Beim Friseur weiß man"s: Es steht "fuffzig, fuffzig"

 

MARKDORF - Noch etwas mehr als eine Woche, dann hat Markdorf die Entscheidung: Südumfahrung - ja oder nein? Über die Stimmung in der Stadt, die heute ihre erste Straßen-Demo erlebt, und warum es beim Friseur nur das eine Thema gibt: ein Vormittag in Markdorf.

 

Von unserer Mitarbeiterin Kerstin Brauers

 

Ja, die Leute kommen. Prospekte holen, Pläne gucken, sich outen. Der ist dafür und der dagegen. Die Dame, die an diesem sonnigen Morgen im Pförtnerhäuschen des Rathauses sitzt, kann ein Lied davon singen, und sie tut das auf sehr nette Art. Es ist doch wichtig, dass jeder informiert ist, sagt sie. Und dass am 6. April auch möglichst viele hingehen zum Bürgerentscheid.

 

Und wie die Dame im Rathaus sind viele Markdorfer direkt betroffen. Wohnen vielleicht wie sie an oder nahe der Straße. Führen Debatten am Kaffeetisch - aber nicht bei offenem Fenster - oder meiden das Thema, um des lieben Friedens Willen, weil ein Zweig der Verwandtschaft in Kluftern wohnt und definitiv gegen die Straße ist.

 

Hat sich die Stadt in zwei Lager gespalten? Das nicht. Zu hören ist nur, dass jeder eine Meinung hat. Abfälliges über den Gegner vernimmt man nicht. Doch aufgerüstet hat man entlang der Straße. Professionell muten die Banner der Straßenfreunde an, zu denen auch Lyriker gehören: "Geschützt wird jede Schnecke, der Mensch bleibt auf der Strecke." Die Gegner bekommen erst weiter draußen ein Gesicht. Da, wo"s grün wird, wo Apfelbäume stehen, und auch in Ittendorf kann man es lesen: "Die Umfahrung zerschneidet unsere Heimat."

 

Beim Friseur in der Markdorfer Steigstraße ist die Straße Thema Nummer eins. Mit diesem Ergebnis: "Fuffzig, fuffzig", schätzt der Chef. Es gibt Tage, da schneidet er bloß Gegnern die Haare, und solche, da nehmen nur Befürworter Platz.

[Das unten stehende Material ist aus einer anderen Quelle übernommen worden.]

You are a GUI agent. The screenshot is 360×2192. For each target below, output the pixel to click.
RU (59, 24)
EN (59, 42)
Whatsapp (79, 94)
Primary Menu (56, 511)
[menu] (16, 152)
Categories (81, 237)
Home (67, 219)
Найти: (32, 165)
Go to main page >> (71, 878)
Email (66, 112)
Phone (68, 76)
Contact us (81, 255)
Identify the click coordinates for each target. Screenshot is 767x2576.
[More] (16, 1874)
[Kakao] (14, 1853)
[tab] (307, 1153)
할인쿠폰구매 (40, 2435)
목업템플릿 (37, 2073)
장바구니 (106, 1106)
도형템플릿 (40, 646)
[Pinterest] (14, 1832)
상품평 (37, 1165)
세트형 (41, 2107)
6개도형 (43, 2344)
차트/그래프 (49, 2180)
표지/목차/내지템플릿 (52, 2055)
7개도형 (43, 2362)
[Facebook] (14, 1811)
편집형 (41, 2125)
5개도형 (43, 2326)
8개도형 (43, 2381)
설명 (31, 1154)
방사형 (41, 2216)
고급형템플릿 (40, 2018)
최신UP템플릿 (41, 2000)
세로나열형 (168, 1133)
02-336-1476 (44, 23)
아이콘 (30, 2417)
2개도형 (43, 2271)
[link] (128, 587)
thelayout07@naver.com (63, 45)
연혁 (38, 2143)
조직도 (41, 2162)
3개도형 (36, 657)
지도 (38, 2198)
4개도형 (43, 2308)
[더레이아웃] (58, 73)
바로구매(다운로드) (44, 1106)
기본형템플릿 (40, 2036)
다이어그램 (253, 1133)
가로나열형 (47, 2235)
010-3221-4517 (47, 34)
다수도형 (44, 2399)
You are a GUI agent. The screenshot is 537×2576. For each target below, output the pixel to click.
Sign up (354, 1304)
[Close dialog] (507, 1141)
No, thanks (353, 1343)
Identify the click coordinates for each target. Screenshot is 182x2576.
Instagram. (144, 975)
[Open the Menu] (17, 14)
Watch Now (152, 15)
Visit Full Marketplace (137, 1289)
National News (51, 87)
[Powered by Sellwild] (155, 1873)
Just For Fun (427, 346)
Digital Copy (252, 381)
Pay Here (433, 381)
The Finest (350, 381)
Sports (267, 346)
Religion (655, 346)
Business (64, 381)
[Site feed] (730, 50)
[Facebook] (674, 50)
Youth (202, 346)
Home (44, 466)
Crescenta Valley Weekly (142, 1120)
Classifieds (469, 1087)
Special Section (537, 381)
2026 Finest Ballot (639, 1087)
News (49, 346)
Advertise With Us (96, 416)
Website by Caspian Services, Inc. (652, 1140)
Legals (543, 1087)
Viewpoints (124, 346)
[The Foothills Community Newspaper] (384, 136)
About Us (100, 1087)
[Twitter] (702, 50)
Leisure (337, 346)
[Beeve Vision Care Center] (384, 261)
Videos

Es wird knapp werden, tippt man hier. Und für was stimmt der Meister? Der sagt und lächelt: "Das sage ich nicht." Diplomatisch hält es auch der Pfarrer, der zur Bushaltestelle eilt. "Ich halte mich zurück", meint Werner Reihing, sehr charmant, und ist flugs um die Ecke verschwunden, um den öffentlichen Personennahverkehr zu unterstützen.

 

Das ganze Dilemma offenbart sich ein paar Meter weiter die Marktstraße hinunter. Im Reitsportgeschäft hat der Inhaber die Wurzel allen Übels ausgemacht: Der Schwerlastverkehr will einfach nicht auf die Schiene. Der Mann kann beide Seiten verstehen. Ist Naturfreund und mutmaßt, dass jede Straße Verkehr anzieht. Sieht aber auch, wie die B 33 unter der Last Tag für Tag "fast zusammenbricht".

 

Von der Autobahn-Maut über den Benzinpreis geht es bis nach China. Da fahren alle mit dem Rad, weiß der Mann. Doch für das bergige Markdorf ließe sich das eher schlecht realisieren. Und weiter: Bäckerei, Metzgerei, Apotheke. Hier sind weder Bürgerentscheid noch Straße beherrschendes Thema. Die Leute wollen in Ruhe ihren Einkauf erledigen. Ob die Umgehung den Händlern weniger Kundschaft bringt? Endlich mal keine Meinung an diesem Tag. Schulterzucken. Kopfschütteln. Wahrscheinlich eher nicht.

 

Nur in der Zoohandlung zeigen sie Flagge. "Markdorf braucht die Südumfahrung" klebt es an der Theke. Die Tochter vom Chef hat das Schild mitgebracht. Am Kebab-Stand machen sie "Trassenverkauf". Eine politische Demonstration? Ein Schachzug der Gegner? Der Befürworter? Der Werbebranche? Der Buchstaben-Mafia? Nein. Das "S" ist verloren gegangen, und "ß" war leider aus.

 

Wieder zurück auf der Bundesstraße macht eine Passantin ihrem Unmut Luft. Sie wohnt gegenüber und fragt: "Wissen Sie eigentlich, wie oft ich meine Gardinen schon gewaschen habe" - mit drei großen Fragezeichen hintendran. Markdorf etwas mehr als eine Woche vor der Entscheidung.